I learned about the rape camps in Bosnia the same month I learned about the Holocaust. That was back in 1992 when I was a recent immigrant from Iraq; I had survived the Iran-Iraq War and made it to America just before the first Gulf War. I finished my college education while in the States, where I learned about people's commitment to “Never Again” after the Holocaust; and it was in the front pages of daily newspapers where I learned of similar crimes being committed at the heart of Europe in what was formerly known as Yugoslavia.
I had no historical connection, understanding or even knowledge of the Bosnian people who were suffering in concentration camps and rape camps at the time. I just knew it was wrong and that I had to do something about it. I went to the library to understand the history, and I searched for a women's group where I could volunteer and help women who had been displaced and violated. I had been through war myself, and I know the feeling of isolation people in war often feel and how any ray of hope to show love and care can go a long way.

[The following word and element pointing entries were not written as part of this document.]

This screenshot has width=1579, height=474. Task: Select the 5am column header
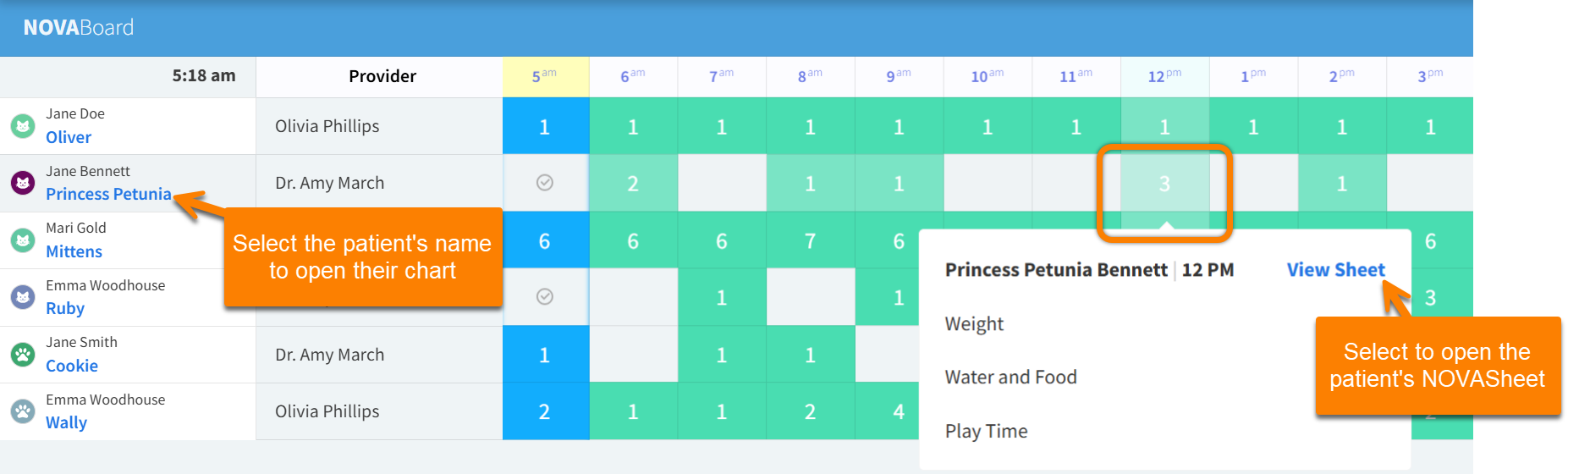click(545, 76)
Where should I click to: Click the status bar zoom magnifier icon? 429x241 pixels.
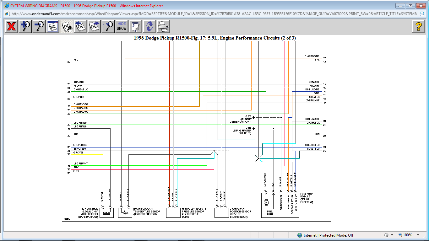(x=401, y=235)
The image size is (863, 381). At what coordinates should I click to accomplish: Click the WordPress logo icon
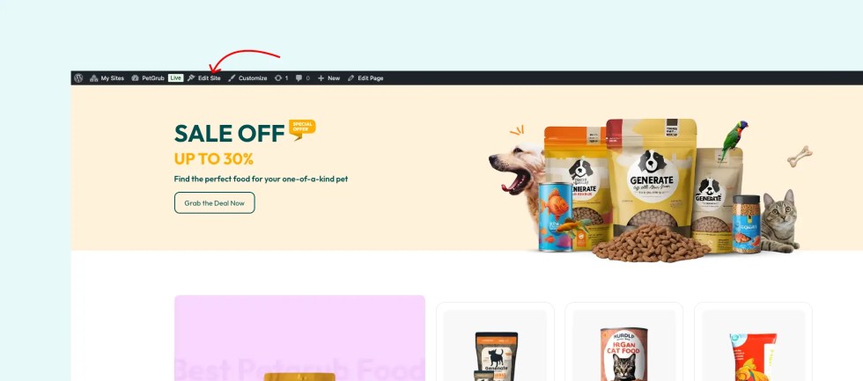coord(78,78)
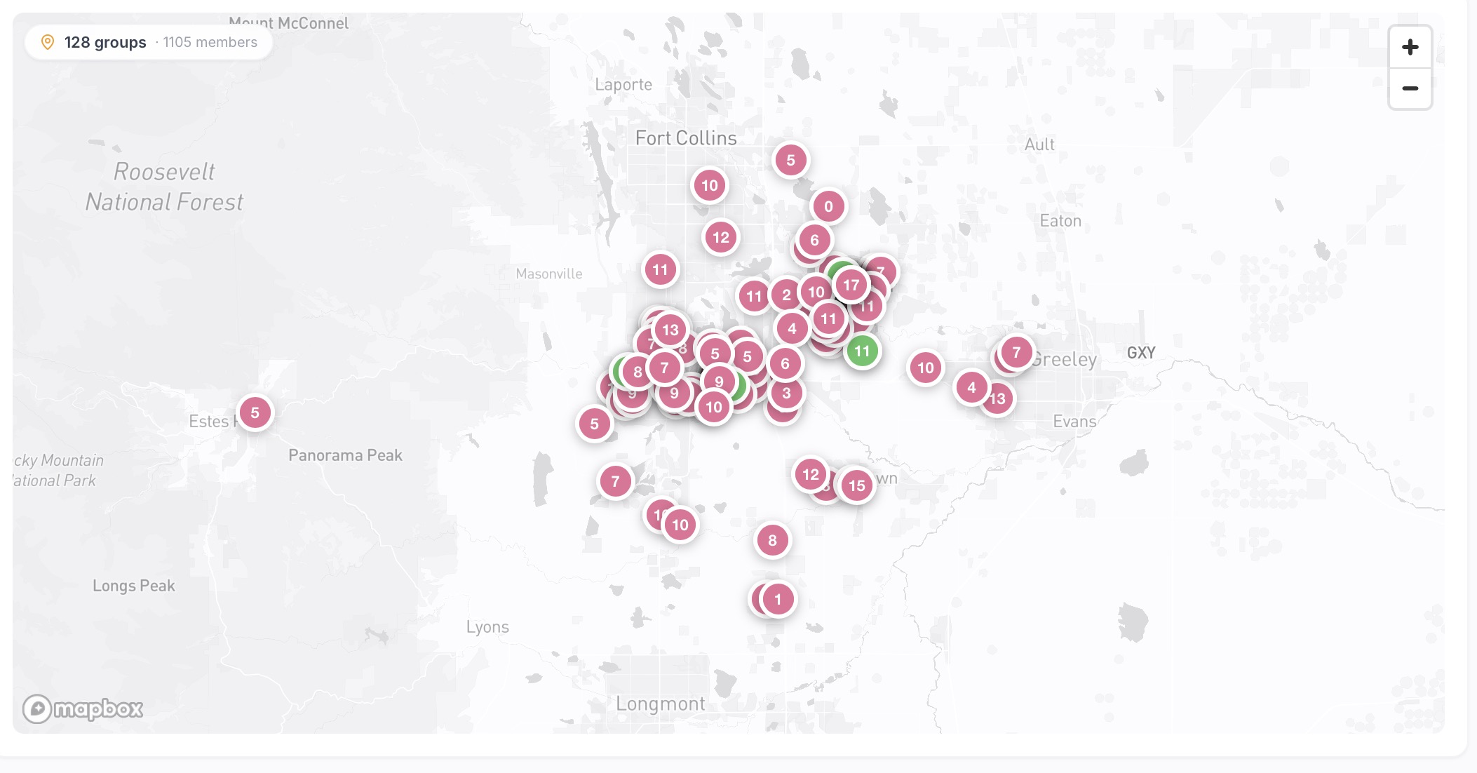The image size is (1477, 773).
Task: Select the "11" marker near Masonville
Action: click(x=659, y=269)
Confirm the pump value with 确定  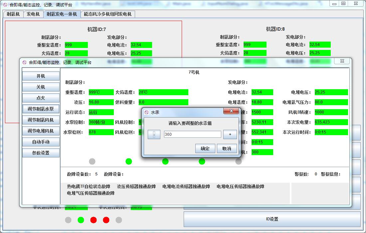205,148
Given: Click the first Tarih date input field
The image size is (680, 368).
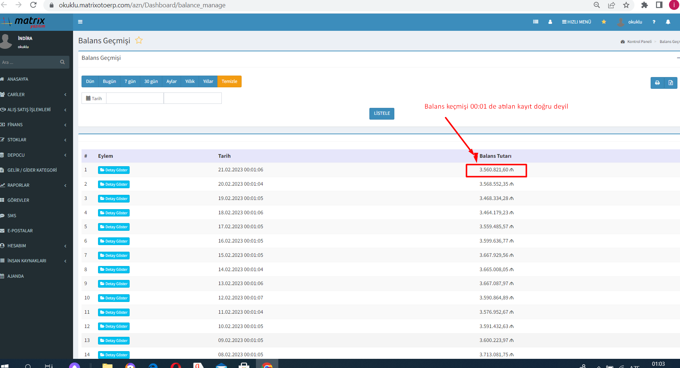Looking at the screenshot, I should (x=135, y=98).
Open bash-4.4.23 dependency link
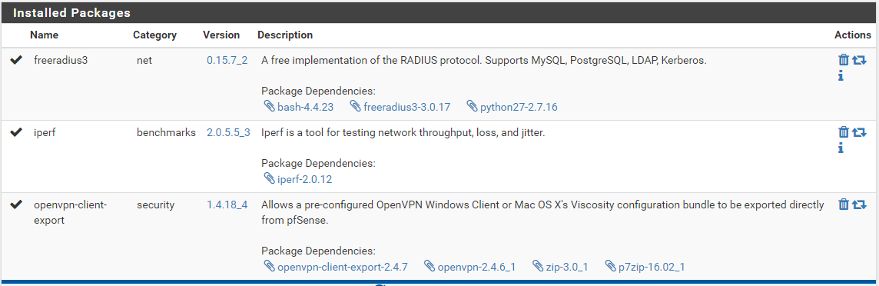Screen dimensions: 879x286 pos(302,107)

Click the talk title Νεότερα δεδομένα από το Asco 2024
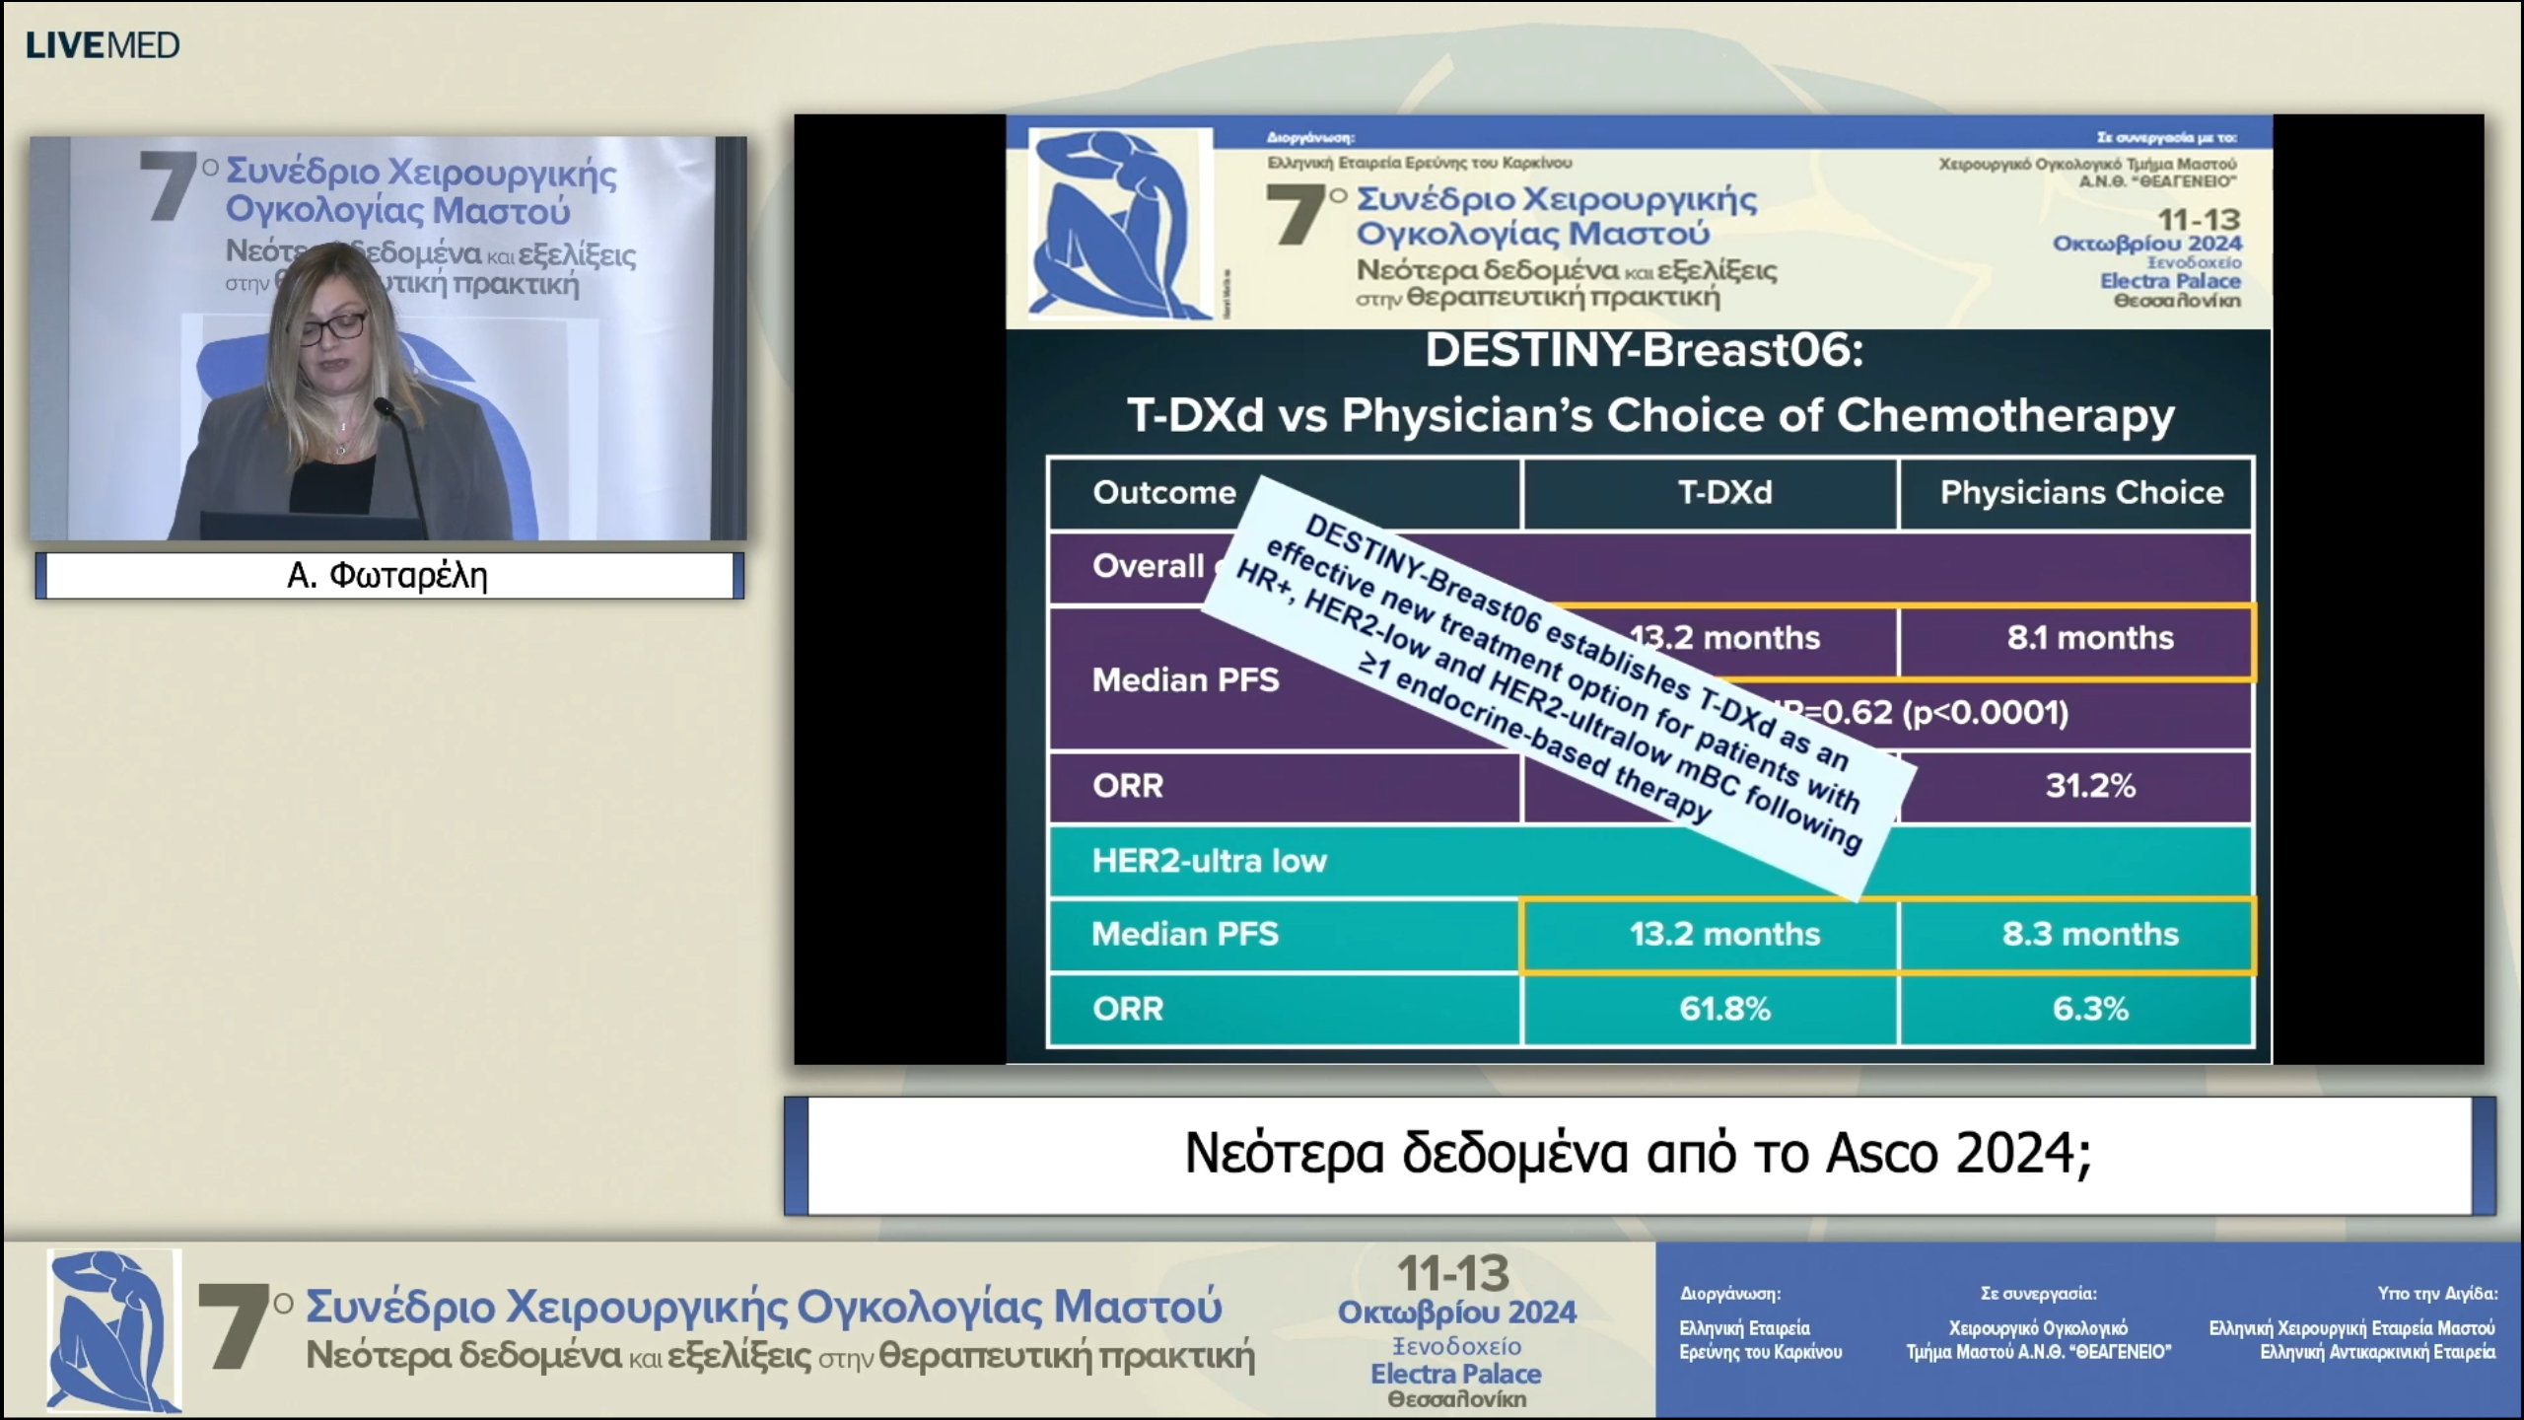click(x=1638, y=1154)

But none of the organizations I called had done anything yet, in fact, most asked me to check in few months later. That's when I had to make a choice: to wait for someone else to make a difference or to do it myself now. With little work experience and definitely no financial resources, I decided to lean in.
Over a midnight snacks with my then-husband, I came up with the idea of asking women from around the world to build a bridge of support for woman survivors of war by sending monthly financial support and exchanging letters and pictures. Support could be offered on an individual basis; this way any woman would be able join in and make a difference.
Once I had clarity about what could be done, others joined in. The Unitarian Church – which was also seeking to do something – heard about my efforts and asked to meet. I was nervous and young—at only 23 years old, all I had was my commitment and drive. I borrowed my father-in-law's briefcase so I would appear professional; little did I know that such things didn’t matter.
The Unitarian Church agreed to support me until I stood on my own two feet. A few months later, I started Women for Women International using my very humble savings, money raised from church fundraisers and support for 30 women survivors of the war in Bosnia. When I went to distribute that aid, I realized I wanted to dedicate my life to helping women. That’s when I took a risk and quit my paying job, even though my husband and I were students and very much needed the money. Twenty years later, I now realize that I couldn’t have lived my truth now if I hadn’t taken that risk then.
Women for Women is celebrating its 20th anniversary this year. The group has directly reached out to more than 300,000 women and distributed more than $100 million dollars in aid and loans in eight countries. After 18 years of leading the group, I have decided to hand over the leadership so I could start a new adventure, this time focused on reaching Muslim and Arab women through the media. My journey has been full of adventures, some beautiful and some very challenging, but all have led me to believe that taking risks to live my truth is worth the effort.